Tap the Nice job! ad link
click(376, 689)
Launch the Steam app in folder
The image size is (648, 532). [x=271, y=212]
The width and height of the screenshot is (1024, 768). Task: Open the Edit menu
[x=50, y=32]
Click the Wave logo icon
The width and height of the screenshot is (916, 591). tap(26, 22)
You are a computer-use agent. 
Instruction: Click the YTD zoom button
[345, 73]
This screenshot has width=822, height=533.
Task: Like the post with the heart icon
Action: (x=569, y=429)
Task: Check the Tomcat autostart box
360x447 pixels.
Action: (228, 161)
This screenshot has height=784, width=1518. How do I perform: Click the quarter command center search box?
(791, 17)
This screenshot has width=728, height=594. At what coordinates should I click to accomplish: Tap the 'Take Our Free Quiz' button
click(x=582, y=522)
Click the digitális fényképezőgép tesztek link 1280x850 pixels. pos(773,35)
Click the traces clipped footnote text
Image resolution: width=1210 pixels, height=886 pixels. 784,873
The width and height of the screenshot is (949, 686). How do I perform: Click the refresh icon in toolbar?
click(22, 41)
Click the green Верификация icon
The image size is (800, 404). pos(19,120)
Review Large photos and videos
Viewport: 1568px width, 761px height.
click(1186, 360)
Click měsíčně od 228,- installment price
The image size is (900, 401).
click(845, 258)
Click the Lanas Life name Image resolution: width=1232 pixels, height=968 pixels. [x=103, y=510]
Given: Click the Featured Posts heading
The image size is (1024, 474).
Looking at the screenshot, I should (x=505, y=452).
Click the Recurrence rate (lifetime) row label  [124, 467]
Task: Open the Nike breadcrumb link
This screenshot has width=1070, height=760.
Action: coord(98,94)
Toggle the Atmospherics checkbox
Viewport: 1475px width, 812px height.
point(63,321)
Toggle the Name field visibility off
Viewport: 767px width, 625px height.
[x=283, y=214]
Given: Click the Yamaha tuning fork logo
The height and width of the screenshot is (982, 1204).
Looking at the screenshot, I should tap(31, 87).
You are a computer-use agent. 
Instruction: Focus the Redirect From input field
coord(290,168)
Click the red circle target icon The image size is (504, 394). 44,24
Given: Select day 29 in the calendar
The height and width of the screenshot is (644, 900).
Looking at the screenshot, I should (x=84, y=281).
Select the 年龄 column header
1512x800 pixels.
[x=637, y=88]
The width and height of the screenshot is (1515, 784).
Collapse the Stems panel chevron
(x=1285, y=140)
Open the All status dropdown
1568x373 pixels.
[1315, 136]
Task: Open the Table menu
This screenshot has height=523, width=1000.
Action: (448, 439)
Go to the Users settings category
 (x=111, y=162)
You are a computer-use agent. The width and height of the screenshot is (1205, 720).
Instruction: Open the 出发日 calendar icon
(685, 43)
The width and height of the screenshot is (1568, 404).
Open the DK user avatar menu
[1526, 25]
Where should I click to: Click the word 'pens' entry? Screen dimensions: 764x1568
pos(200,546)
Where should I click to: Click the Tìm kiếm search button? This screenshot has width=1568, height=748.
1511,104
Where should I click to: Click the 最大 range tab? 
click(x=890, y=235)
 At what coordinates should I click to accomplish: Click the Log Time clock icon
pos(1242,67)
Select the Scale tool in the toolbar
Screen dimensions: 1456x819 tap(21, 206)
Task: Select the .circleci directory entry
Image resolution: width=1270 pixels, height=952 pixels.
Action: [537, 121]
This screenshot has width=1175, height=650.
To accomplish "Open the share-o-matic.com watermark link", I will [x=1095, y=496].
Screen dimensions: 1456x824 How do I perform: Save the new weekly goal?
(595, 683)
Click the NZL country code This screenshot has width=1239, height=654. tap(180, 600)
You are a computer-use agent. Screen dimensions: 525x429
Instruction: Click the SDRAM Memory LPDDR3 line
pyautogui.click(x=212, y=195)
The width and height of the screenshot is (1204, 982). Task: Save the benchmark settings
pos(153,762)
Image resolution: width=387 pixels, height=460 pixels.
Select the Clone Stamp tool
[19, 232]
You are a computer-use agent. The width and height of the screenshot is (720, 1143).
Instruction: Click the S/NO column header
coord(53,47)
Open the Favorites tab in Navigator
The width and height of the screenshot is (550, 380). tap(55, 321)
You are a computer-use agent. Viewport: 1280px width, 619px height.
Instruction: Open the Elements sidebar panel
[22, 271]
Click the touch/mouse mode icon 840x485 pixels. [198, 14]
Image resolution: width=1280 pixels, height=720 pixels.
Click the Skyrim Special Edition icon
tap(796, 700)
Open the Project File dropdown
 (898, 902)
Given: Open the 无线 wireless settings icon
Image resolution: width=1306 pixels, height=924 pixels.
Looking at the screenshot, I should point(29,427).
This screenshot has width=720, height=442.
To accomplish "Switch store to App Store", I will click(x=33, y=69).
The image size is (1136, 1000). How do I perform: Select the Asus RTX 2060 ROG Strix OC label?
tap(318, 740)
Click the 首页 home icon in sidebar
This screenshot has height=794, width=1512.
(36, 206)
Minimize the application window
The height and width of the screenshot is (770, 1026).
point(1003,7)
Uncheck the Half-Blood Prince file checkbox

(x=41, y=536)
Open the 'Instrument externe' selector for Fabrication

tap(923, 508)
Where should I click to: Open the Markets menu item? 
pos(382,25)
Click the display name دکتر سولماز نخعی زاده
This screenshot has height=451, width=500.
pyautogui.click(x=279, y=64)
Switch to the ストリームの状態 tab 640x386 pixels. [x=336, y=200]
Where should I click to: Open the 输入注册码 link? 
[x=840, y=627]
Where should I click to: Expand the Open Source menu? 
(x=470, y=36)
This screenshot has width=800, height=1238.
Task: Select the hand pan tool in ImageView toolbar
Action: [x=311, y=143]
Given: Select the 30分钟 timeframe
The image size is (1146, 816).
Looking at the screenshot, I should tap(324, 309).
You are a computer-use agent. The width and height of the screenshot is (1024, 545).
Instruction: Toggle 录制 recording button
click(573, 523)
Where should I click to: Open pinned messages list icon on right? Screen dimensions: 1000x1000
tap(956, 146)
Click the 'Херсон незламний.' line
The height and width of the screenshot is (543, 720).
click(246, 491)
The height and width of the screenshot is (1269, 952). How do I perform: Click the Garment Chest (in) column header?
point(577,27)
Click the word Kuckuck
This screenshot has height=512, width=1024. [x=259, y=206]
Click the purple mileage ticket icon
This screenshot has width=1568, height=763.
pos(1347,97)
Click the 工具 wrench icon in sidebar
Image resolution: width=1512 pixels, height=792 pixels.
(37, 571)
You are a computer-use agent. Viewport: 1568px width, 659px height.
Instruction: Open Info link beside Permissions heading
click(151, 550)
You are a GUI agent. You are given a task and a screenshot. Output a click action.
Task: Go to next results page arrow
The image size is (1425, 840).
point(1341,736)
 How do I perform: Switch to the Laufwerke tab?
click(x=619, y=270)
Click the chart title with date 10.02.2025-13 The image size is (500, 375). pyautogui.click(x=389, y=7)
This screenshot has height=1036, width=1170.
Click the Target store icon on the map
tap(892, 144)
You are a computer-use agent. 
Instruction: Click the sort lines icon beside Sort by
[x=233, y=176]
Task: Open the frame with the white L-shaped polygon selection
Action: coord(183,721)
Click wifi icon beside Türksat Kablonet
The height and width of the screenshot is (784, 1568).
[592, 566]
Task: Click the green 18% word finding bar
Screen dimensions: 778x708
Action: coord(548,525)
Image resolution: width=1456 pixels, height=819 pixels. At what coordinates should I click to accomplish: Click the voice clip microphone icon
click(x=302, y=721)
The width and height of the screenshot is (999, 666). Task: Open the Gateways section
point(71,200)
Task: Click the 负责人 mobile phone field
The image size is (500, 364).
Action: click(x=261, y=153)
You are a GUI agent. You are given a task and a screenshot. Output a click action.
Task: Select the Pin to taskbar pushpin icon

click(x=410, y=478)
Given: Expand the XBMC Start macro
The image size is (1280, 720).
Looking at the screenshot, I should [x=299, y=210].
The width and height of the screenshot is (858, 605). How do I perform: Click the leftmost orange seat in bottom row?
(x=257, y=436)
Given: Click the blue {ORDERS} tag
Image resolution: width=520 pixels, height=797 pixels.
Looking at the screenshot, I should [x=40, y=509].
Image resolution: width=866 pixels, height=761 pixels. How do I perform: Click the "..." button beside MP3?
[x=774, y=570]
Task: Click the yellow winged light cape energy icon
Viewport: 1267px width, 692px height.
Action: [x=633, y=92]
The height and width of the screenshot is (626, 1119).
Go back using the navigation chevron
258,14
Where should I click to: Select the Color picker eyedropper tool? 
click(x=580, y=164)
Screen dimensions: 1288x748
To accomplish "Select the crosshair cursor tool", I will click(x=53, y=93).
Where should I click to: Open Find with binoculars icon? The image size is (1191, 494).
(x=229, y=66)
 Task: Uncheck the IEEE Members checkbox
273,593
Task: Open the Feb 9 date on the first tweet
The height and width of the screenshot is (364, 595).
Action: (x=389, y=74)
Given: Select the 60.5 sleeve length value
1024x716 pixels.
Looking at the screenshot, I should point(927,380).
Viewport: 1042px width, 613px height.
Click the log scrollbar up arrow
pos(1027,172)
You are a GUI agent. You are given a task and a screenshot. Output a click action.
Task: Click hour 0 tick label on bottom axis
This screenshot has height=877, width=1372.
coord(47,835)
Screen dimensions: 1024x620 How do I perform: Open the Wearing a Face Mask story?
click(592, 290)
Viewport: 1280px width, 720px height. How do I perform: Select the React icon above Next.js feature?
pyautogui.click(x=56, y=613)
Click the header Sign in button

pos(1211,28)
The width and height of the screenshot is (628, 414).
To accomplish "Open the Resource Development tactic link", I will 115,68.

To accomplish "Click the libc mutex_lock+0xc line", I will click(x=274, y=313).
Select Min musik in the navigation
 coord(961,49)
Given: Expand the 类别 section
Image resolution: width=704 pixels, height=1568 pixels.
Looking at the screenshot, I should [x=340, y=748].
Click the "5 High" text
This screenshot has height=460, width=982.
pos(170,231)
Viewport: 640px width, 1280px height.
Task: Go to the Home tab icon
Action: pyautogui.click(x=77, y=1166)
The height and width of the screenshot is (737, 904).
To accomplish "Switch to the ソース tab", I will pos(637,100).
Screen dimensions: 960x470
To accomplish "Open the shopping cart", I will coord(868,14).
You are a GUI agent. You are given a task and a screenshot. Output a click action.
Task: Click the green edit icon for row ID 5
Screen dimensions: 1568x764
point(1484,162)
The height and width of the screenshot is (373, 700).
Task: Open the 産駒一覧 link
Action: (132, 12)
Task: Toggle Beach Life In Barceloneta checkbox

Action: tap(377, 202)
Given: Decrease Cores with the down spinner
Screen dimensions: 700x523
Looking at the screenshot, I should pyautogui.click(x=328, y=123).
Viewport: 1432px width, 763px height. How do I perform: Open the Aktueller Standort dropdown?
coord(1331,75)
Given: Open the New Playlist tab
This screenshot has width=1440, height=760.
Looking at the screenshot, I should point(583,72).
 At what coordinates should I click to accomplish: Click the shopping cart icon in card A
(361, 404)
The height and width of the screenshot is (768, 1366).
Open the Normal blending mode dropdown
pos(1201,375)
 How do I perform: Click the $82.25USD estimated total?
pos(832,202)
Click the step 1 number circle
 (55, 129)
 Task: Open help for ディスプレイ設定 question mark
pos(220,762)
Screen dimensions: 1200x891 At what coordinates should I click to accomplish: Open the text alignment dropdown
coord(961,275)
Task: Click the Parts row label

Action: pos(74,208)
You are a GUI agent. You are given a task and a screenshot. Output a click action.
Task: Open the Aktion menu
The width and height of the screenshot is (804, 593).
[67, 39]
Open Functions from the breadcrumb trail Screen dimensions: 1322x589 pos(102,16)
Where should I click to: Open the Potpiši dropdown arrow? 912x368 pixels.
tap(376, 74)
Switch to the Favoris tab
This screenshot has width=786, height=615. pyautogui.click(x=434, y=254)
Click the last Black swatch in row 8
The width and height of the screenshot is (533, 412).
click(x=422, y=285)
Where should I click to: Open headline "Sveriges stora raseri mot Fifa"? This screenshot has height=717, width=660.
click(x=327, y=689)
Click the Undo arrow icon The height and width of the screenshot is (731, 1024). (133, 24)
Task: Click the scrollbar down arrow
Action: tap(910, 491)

EXERCISE AIM
Transcribe the records from the start through the line that contains "[x=50, y=32]", keeping every line unchanged and including that last line.

SOLUTION
Tap the Nice job! ad link
click(376, 689)
Launch the Steam app in folder
The image size is (648, 532). [x=271, y=212]
The width and height of the screenshot is (1024, 768). Task: Open the Edit menu
[x=50, y=32]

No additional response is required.